JOB A>
Copy the records word for word, from the line holding "513x304 pixels. Task: Open the Scheduler menu" through the last line of the records, both ends included. Leave the pictures out.

EXTRACT TO READ>
** Begin **
The ever-changing journey through history and British art continues to the present day with John Singer Sargent’s portrait of the author Henry James (famously slashed by the suffragette Mary Wood in the Summer Exhibition of 1914), Sir Winston Churchill’s Winter Sunshine (submitted under the pseudonym David Winter) and the iconic portrait of HRH Queen Elizabeth II by Pietro Annigoni also on display. The final gallery focuses on contemporary work such as Tracey Emin’s There’s a Lot of Money in Chairs and Michael Craig-Martin’s Reconstructing Seurat (Orange) and emphasises the diversity of the works on display, with the bright colours ensuring the display concludes with a light and optimistic feel.


Michael Craig-Martin, Reconstructing Seurat (Orange), 2004. Acrylic on aluminium panel, 187 x 280cm © Michael Craig-Martin. Courtesy of the artist and Gagosian

Today the exhibition continues to feature works by distinguished painters, sculptors, printmakers, photographers and architects as well as up-and-coming artists and this year’s Summer Exhibition, under the curatorial stewardship of Grayson Perry, aims to continue to encapsulate the celebratory spirit that this festival of art-making engenders. Perry enthusiastically acknowledged the aim of his stewardship was to “play with a toy box of art” and continue to provide the public with the aesthetic and sensory overload associated with the traditional saloon hanging that is the Summer Exhibition. He has certainly succeeded!
** End **
SUPPLIED DATA>
** Begin **
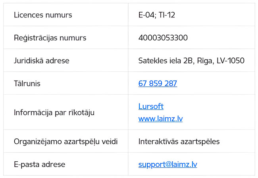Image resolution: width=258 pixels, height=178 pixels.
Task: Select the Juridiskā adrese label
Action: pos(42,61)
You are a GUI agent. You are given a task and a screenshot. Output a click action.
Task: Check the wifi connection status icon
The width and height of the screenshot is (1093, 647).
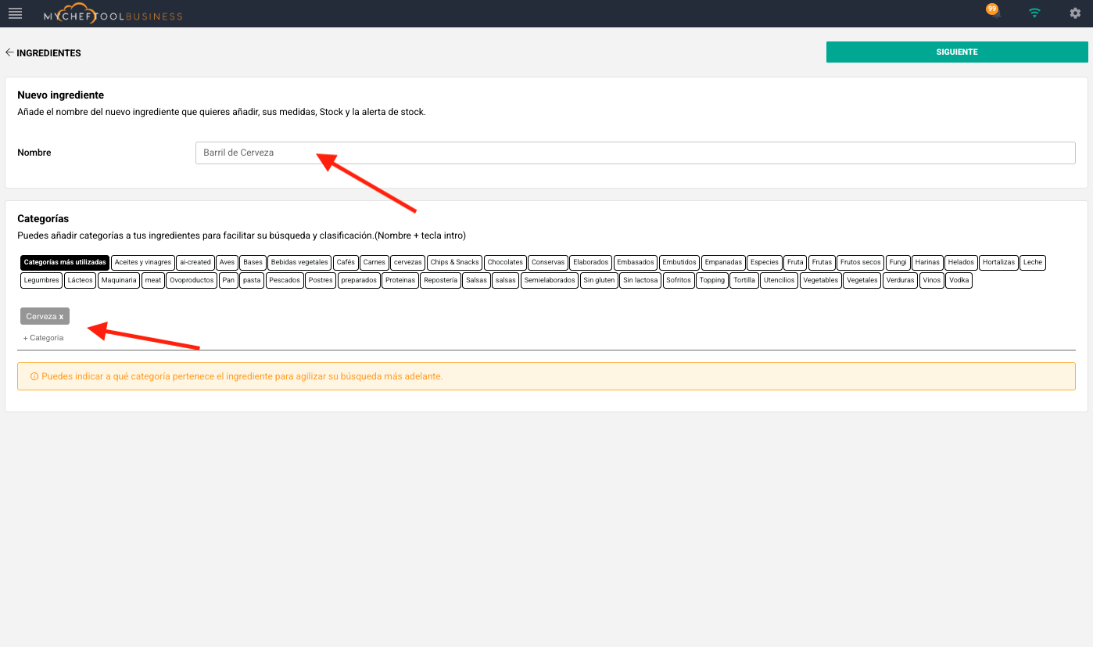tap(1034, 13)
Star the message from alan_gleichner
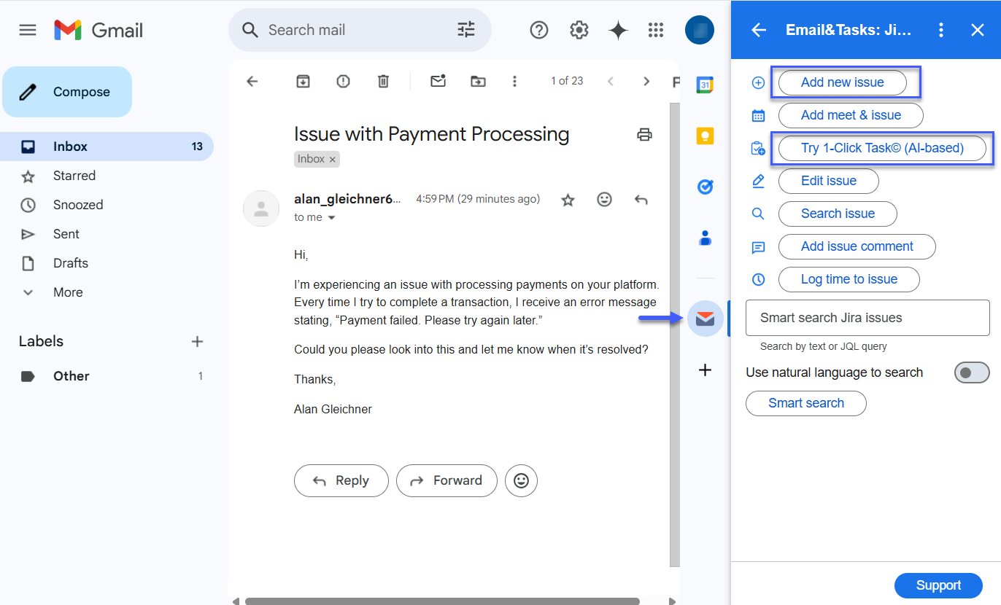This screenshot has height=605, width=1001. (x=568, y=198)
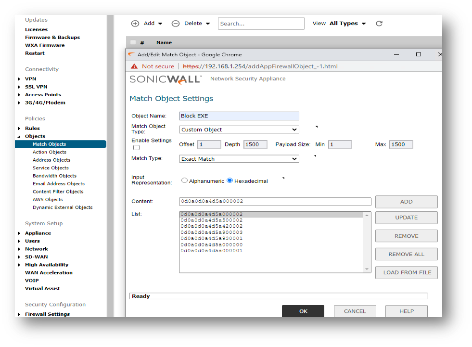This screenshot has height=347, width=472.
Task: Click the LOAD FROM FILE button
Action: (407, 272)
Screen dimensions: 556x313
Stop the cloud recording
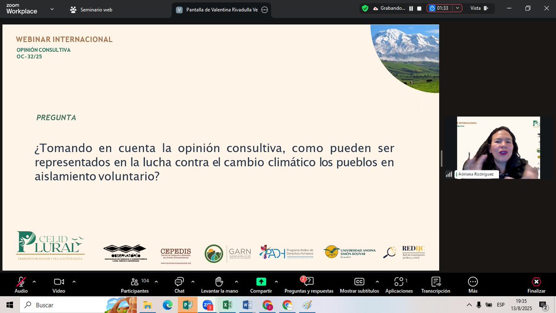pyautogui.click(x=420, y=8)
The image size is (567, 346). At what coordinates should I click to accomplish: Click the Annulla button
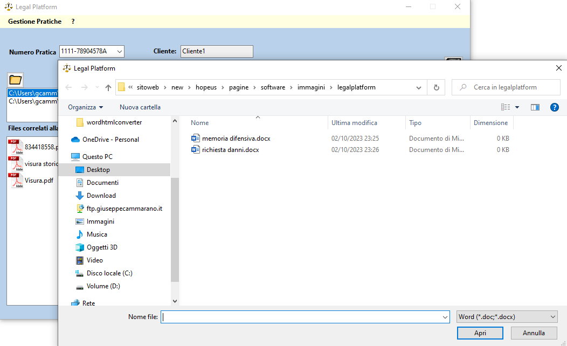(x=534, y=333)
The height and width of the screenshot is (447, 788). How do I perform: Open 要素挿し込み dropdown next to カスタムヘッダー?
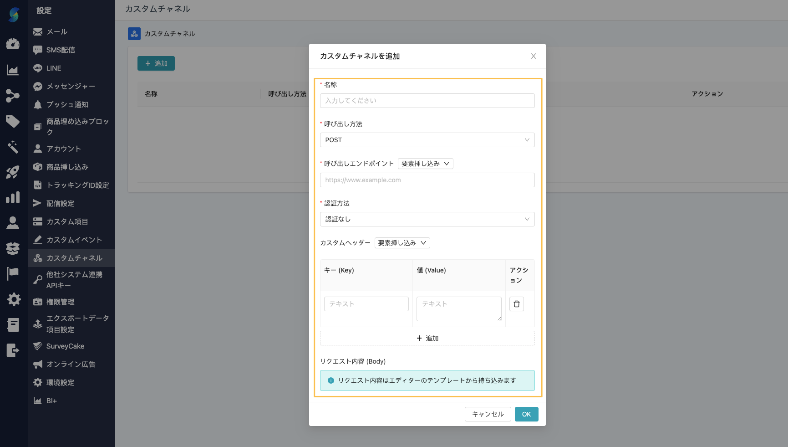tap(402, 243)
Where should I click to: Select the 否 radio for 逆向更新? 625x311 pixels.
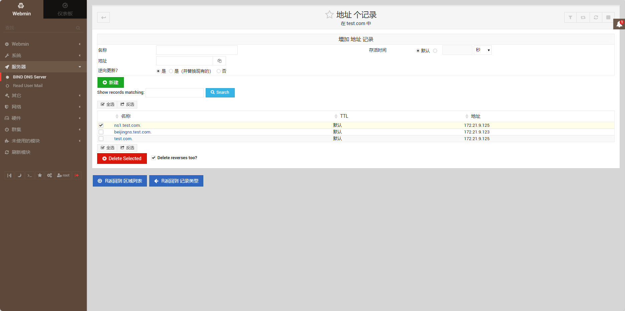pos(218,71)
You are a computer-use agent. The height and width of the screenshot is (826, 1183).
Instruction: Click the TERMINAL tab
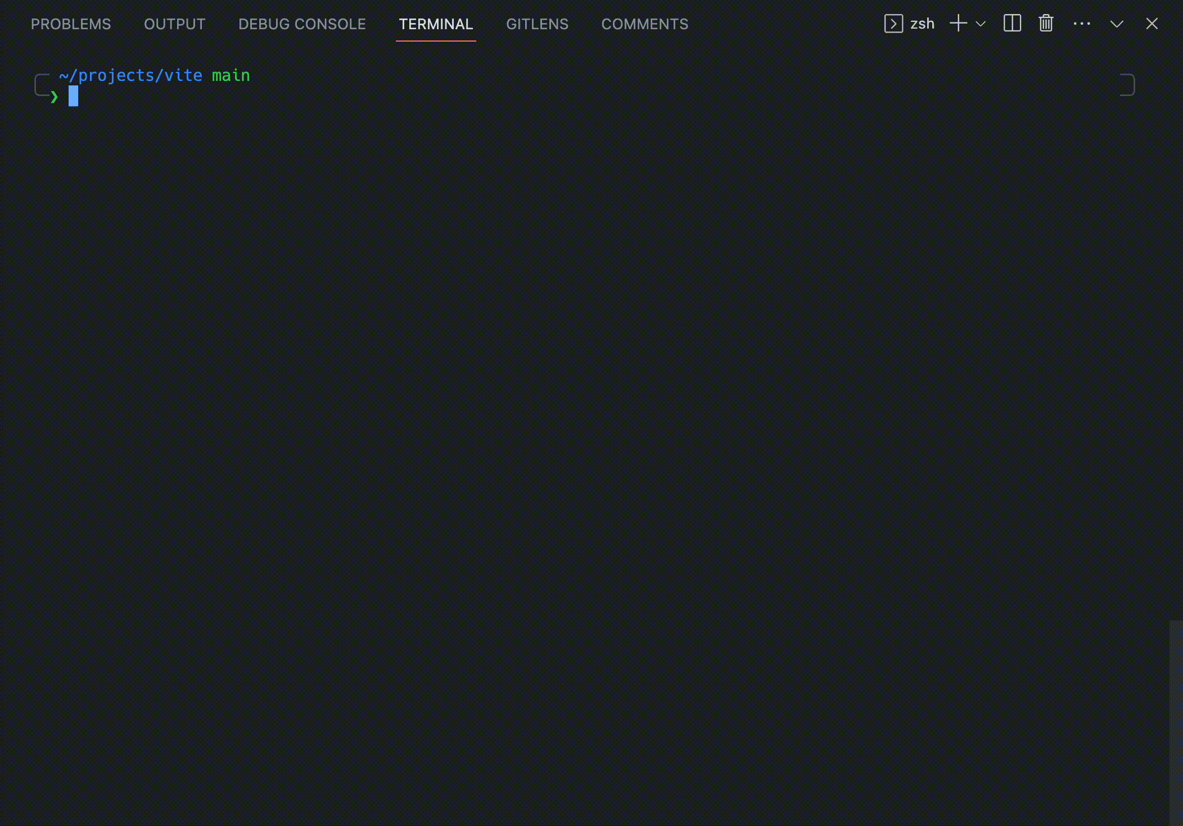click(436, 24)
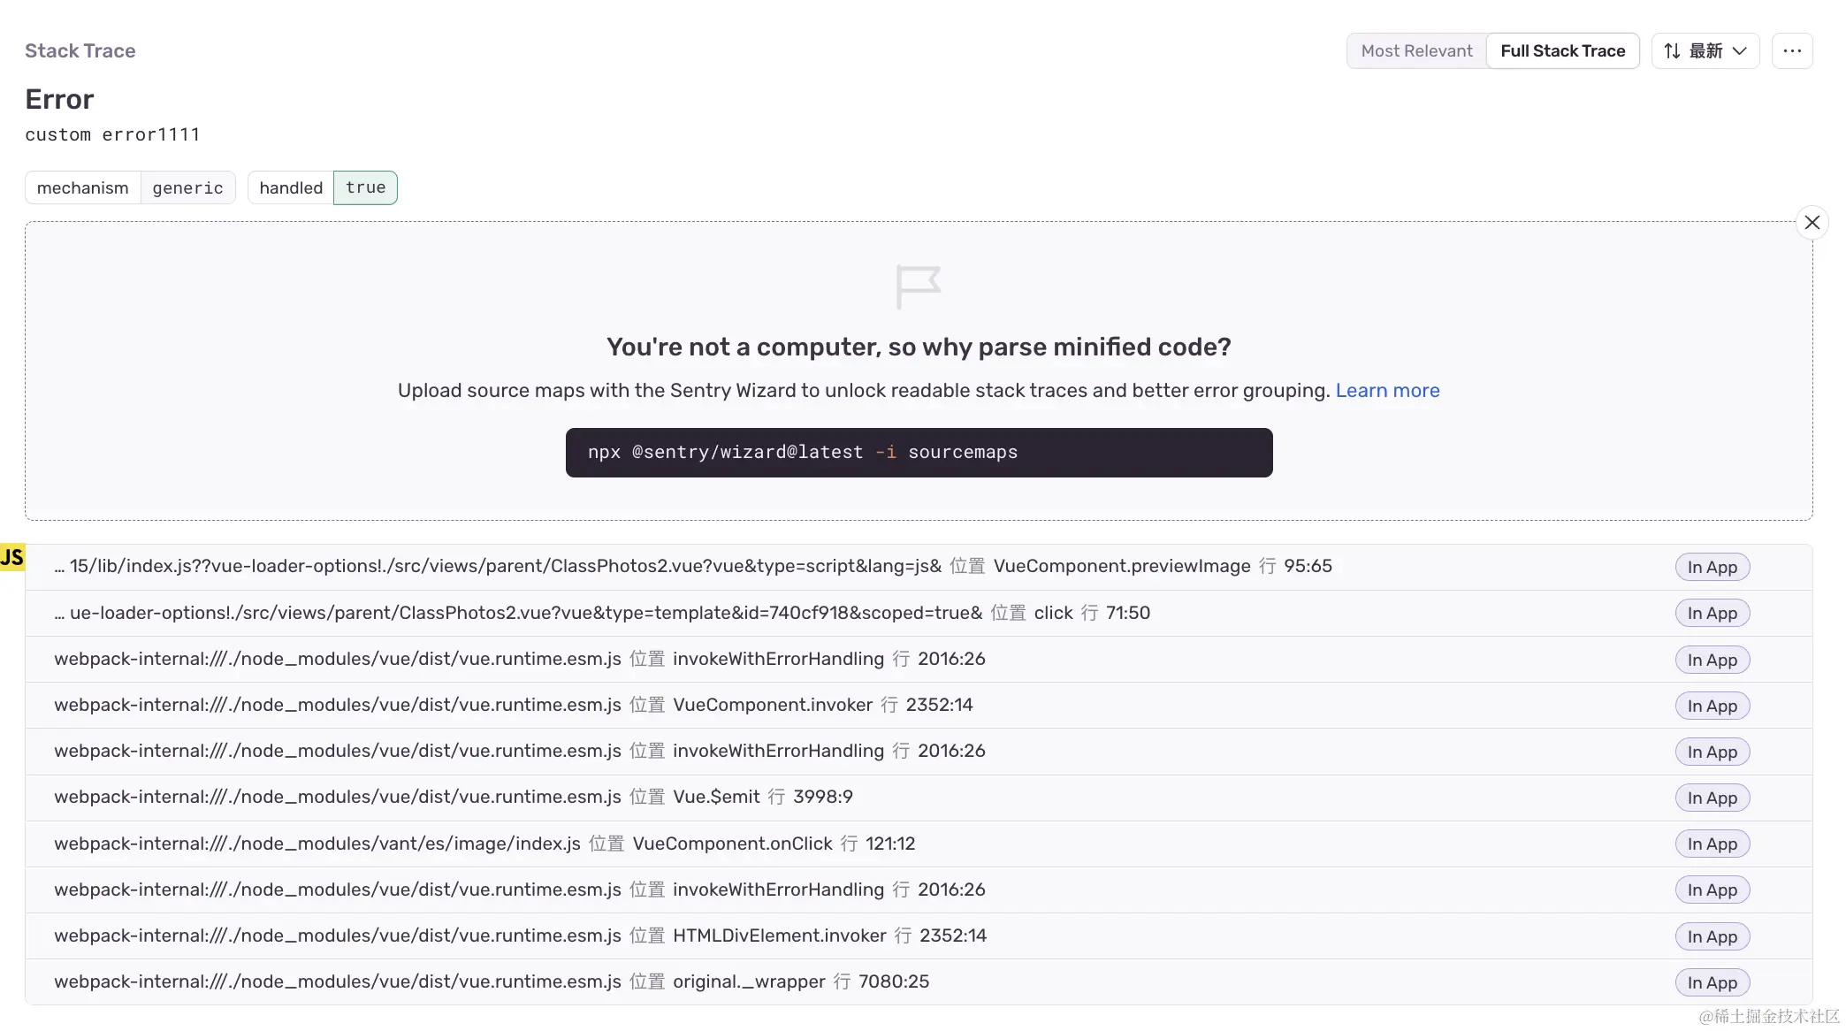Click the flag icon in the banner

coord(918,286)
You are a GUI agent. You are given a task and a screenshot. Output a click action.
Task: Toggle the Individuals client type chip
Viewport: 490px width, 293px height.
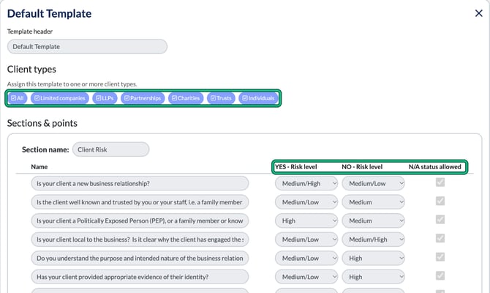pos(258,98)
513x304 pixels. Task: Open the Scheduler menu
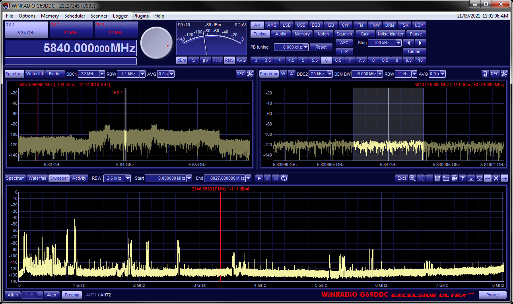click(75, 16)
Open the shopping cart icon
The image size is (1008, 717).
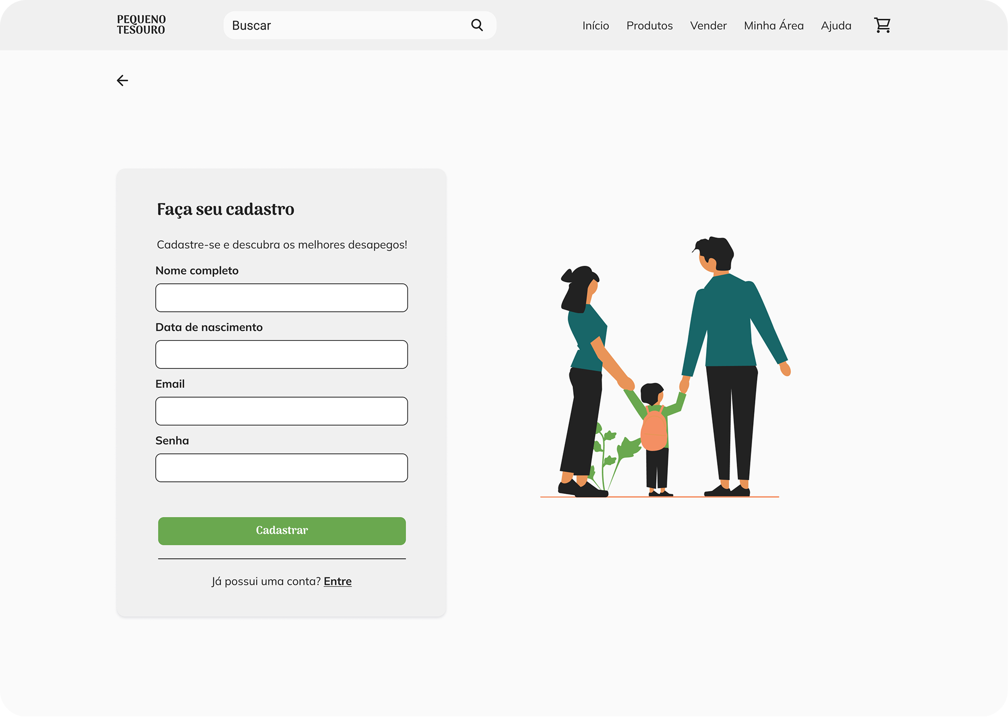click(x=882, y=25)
** End **
JOB B>
According to the passage on the Summer Exhibition, what pseudonym did Sir Winston Churchill use when he submitted Winter Sunshine?

REPLY A>
513x304 pixels. Task: Open the Scheduler menu
click(75, 16)
Open the shopping cart icon
The image size is (1008, 717).
click(x=882, y=25)

REPLY B>
David Winter